After the violent splurge of 'Pretty', she begged for solace in the mainstream. This wasn't a sell out, it was a cry for acceptance. 'Live Through This' is a great, wracked punk pop album, containing wild, sensational entertainment. 'Violet', 'Miss World' and 'Doll Parts' are thrilling feminist anthems, beautiful, valiant and harsh. 'Celebrity Skin' had many bittersweet songs, burnt by the L.A. sun, but was diluted by an unsatisfying production. After a long spell in the wilderness a solo album appeared and musically it was an ugly monstrosity. But 'America's Sweetheart' is tough and funny lyrically, the acid was unleashed once again, deceptively sloppy, sharp as a razor. She also appeared in two films by Milos Forman, 'The People vs. Larry Flynt' and 'Man On The Moon', both offbeat biopics centred on irrational iconoclasts. Receptive and natural, her acting felt untainted by Hollywood artifice. Then there was Nick Broomfield's morally dubious documentary 'Kurt And Courtney', which denies the integrity of an essay for a tabloid bogusness. The elitist and the naive may fail to detect the joker's parody or the clown's pathos.

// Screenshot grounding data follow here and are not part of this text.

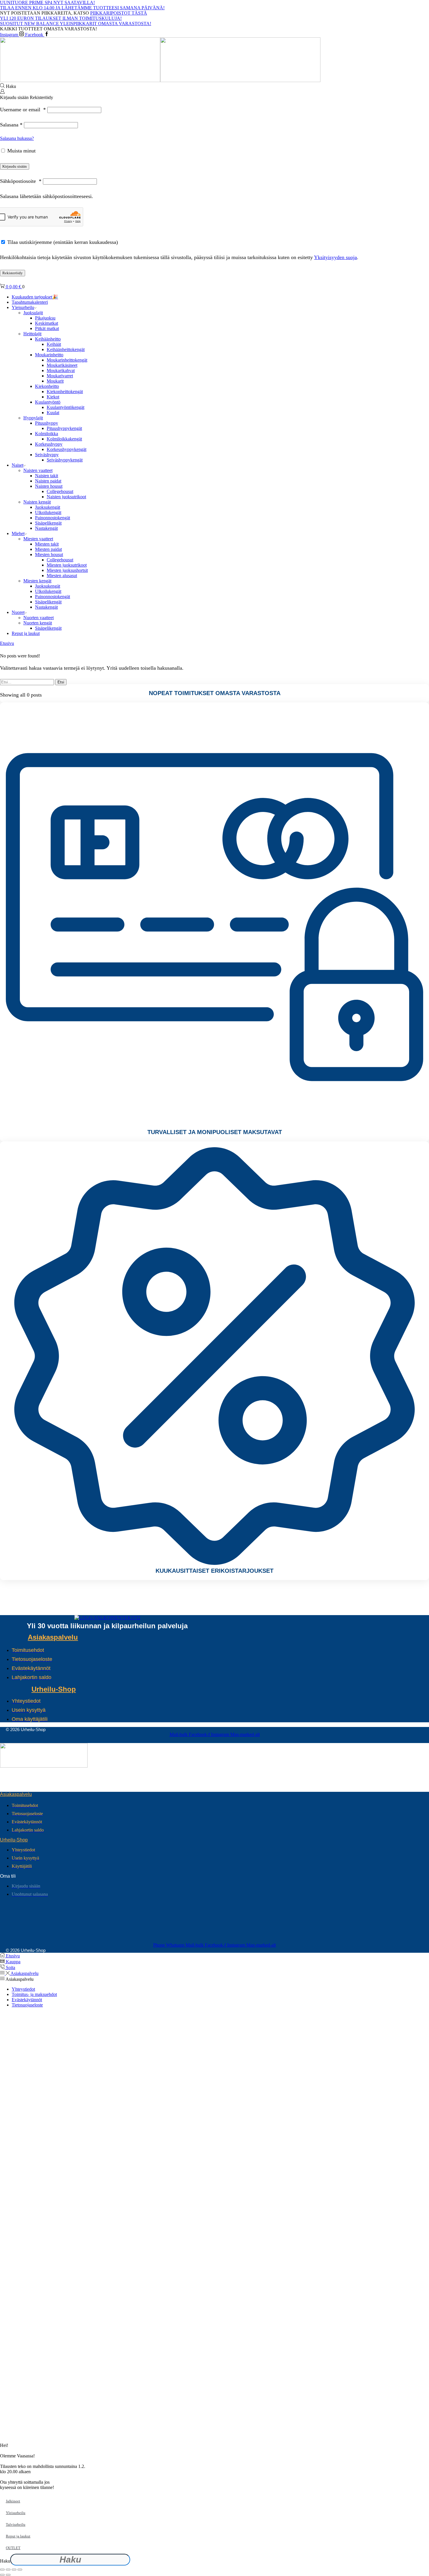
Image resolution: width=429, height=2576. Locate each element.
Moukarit (55, 381)
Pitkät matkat (47, 328)
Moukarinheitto (49, 354)
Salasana (11, 125)
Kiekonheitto (47, 386)
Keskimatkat (46, 323)
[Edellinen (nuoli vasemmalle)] (2, 2575)
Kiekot (53, 396)
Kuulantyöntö (47, 402)
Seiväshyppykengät (65, 459)
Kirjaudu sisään (14, 166)
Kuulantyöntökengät (65, 407)
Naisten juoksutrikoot (66, 496)
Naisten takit (46, 475)
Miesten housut (49, 554)
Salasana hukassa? (17, 138)
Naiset (17, 465)
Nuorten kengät (37, 622)
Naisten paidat (48, 480)
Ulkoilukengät (48, 512)
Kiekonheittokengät (65, 391)
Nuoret (18, 612)
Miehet (18, 533)
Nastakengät (46, 528)
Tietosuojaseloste (27, 2004)
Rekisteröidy (12, 273)
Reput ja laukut (26, 633)
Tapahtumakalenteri (30, 302)
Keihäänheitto (48, 338)
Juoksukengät (47, 507)
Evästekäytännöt (27, 1999)
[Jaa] (14, 2569)
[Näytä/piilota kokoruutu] (8, 2569)
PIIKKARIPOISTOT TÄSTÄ (118, 13)
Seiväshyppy (47, 454)
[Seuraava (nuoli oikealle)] (8, 2575)
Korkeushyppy (48, 444)
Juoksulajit (33, 312)
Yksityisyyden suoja (335, 257)
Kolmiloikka (46, 433)
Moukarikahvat (61, 370)
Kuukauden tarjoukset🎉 (35, 296)
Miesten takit (47, 543)
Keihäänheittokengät (66, 349)
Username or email (23, 109)
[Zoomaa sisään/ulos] (2, 2569)
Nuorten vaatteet (38, 617)
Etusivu (7, 643)
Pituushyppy (46, 423)
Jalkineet (13, 2501)
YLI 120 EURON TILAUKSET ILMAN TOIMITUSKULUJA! (61, 18)
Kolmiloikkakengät (64, 438)
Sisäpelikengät (48, 522)
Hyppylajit (33, 417)
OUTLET (13, 2548)
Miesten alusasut (62, 575)
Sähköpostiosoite (20, 181)
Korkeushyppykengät (66, 449)
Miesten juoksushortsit (67, 570)
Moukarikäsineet (62, 365)
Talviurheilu (15, 2524)
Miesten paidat (48, 549)
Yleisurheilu (23, 307)
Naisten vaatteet (38, 470)
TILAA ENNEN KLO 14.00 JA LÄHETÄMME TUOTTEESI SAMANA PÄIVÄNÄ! (82, 7)
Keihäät (54, 344)
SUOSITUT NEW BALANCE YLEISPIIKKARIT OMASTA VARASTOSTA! (75, 23)
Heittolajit (32, 333)
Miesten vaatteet (38, 538)
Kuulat (53, 412)
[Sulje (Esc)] (20, 2569)
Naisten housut (48, 486)
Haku (5, 2560)
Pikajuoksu (45, 317)
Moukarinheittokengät (67, 359)
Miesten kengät (37, 580)
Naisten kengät (37, 501)
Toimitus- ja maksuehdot (34, 1994)
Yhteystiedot (23, 1989)
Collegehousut (60, 491)
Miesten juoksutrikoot (67, 565)
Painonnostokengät (52, 517)
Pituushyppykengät (64, 428)
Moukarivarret (60, 375)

'Nobody's Daughter' has a laboured history. Along with the infamous, self-proclaimed 'Joycean' rants, she uploaded, then deleted some very fine demos on her My Space page. They were moving, confessional songs coated in unobtrusive AOR arrangements. Love's vocal delivery was bruised and rasping, her words revealing a latent tenderness. She sounded her age, signifying a sage-like maturity. Then predictably this was all scrapped for the reformation of Hole without any of her former bandmates. Despite the absence of guitarist Eric Erlandson, a loyal deputy, 'Samantha' and 'Skinny little Bitch' roar in an accurate approximation of their original glory. She sounds fierce again, ready to chew and spit out all the pretenders half her age. But what of the remakes, the new versions of those touching laments, dissolving in cyber land?
With ex Material man Michael Beinhorn back in the control room, compression is turned up to the max. This makes 'Pacific Coast Highway' less a melancholic eulogy, more a feisty piece of work. Somehow 'For Once In Your Life' survives, as a brutalised country-rock lullaby. Yet many of the songs suffer from a methodical, unimaginative uniformity, a wall of commercial noise. Which is a shame, since her voice is often affecting and candid, at times stirring the heart with an expressive anguish. No more so than on 'Letter To God', Linda Perry's power ballad, which should be dreadful but is sung with such rough feeling that it twists into something riveting. She believes in every lyric, and this shot self-assurance places her in the mould of Dylan and Faithfull; essential, ravaged singers with enormous authority over anything they touch. And yes, praise be, past masters and mistresses of savage regret, 'Loser Dust' gives us the fingers up, being a very likeable slice of bubblegum. Crass, flawed, unfashionable. A rock 'n' roll rebel.